What to produce. Below are the records. How many of their lines contain "Toggle"? Give only the number.

━━━━━━

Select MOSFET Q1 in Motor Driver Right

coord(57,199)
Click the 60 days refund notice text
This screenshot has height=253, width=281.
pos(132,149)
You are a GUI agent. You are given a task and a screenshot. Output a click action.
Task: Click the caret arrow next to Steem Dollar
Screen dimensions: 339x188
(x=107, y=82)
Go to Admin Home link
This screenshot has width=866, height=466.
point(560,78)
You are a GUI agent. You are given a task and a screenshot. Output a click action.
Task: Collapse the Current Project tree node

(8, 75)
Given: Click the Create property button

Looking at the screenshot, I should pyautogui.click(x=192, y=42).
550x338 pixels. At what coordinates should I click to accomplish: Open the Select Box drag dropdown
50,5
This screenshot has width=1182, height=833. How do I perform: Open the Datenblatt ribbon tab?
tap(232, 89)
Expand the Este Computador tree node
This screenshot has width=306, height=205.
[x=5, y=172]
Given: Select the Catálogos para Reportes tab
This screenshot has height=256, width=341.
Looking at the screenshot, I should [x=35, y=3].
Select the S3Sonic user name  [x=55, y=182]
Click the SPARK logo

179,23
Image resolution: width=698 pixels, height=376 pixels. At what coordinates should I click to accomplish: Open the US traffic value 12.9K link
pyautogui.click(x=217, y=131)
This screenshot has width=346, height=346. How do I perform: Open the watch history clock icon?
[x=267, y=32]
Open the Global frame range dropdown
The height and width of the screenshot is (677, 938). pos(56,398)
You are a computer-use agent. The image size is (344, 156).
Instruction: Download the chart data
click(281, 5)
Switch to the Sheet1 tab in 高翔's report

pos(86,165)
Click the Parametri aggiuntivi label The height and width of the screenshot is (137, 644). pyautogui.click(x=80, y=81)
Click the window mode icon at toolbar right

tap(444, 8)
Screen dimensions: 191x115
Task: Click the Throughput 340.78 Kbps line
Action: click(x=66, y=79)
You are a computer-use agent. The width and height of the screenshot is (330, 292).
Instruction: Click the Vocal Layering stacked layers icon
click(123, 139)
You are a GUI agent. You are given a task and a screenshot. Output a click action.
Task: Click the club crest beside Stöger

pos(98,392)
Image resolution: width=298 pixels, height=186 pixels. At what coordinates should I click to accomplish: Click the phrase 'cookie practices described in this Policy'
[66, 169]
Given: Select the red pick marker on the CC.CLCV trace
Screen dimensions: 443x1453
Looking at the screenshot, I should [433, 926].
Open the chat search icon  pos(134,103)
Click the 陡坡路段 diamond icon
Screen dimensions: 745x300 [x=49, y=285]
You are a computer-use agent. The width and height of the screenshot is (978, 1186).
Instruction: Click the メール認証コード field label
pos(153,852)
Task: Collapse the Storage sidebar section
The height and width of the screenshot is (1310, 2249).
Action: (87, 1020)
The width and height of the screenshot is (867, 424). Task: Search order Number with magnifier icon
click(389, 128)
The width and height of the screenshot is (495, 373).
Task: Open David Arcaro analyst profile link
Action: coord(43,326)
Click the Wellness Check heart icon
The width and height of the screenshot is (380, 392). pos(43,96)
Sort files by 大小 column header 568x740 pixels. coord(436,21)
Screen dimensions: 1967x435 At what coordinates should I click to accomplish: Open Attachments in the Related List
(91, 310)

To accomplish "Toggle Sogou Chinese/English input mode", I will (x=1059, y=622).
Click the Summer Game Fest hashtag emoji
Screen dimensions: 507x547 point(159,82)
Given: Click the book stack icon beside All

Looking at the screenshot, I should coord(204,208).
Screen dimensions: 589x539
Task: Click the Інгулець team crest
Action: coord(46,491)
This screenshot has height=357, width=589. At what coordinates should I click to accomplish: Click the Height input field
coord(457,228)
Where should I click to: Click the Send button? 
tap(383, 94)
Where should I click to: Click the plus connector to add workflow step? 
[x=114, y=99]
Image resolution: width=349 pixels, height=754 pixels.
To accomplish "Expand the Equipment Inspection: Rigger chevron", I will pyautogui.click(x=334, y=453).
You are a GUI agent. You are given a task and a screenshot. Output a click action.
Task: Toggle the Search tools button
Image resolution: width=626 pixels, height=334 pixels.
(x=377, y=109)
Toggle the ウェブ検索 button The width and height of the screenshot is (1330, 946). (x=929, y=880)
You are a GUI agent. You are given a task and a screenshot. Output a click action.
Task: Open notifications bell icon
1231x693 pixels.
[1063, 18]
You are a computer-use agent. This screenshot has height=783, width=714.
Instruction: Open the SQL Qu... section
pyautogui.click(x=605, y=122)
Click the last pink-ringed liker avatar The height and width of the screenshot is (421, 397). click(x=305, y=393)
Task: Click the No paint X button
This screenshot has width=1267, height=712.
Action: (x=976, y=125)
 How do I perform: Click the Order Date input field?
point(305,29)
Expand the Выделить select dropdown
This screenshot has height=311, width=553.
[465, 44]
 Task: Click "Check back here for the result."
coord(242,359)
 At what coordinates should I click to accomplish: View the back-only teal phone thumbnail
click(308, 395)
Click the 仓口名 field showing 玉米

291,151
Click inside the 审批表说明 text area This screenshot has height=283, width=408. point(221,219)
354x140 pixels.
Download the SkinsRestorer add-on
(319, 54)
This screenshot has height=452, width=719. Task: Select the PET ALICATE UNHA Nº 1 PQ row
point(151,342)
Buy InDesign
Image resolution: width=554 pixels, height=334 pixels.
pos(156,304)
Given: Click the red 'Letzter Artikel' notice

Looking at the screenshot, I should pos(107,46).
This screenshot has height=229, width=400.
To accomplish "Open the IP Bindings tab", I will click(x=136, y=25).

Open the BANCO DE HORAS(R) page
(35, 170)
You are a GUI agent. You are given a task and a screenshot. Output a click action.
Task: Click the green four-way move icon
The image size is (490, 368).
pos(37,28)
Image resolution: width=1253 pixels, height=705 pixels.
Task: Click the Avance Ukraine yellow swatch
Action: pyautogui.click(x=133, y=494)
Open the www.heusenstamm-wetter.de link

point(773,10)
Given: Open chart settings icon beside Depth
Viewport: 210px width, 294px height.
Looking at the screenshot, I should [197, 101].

━━━━━━

Solved problem. 3